Repeat exactly the lines from the line containing "Task: Click the ATTO" through the last line of the records below, inclusive, and nothing else.
[Data records — start]
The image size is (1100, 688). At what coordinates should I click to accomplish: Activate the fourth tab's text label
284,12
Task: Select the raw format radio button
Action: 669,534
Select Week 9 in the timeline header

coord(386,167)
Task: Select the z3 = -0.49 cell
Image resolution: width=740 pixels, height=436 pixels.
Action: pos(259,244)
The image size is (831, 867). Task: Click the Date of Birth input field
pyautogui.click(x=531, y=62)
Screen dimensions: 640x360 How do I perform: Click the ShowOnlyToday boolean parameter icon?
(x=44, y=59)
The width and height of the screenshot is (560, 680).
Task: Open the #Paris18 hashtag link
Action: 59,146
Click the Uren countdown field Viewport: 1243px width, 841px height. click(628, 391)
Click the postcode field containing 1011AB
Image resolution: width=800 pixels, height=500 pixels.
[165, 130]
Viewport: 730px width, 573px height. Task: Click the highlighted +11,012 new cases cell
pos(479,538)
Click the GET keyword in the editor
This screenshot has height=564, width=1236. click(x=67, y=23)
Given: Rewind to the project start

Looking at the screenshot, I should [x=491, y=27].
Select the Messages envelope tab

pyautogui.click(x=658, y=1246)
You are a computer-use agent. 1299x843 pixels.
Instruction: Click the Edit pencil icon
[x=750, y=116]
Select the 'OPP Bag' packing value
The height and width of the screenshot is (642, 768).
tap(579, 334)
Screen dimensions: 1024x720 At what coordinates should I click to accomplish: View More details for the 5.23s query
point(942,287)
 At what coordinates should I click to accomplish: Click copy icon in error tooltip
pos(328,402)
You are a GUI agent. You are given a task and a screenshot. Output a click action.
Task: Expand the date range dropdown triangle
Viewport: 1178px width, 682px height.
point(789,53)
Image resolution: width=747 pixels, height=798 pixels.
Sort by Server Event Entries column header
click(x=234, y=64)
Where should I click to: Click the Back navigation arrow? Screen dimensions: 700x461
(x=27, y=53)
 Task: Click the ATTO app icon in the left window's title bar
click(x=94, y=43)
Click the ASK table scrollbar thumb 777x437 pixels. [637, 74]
[Data records — finish]
> _Response area_:
 Task: Click the ATTO app icon in the left window's title bar
click(x=94, y=43)
Click the ASK table scrollbar thumb 777x437 pixels. [637, 74]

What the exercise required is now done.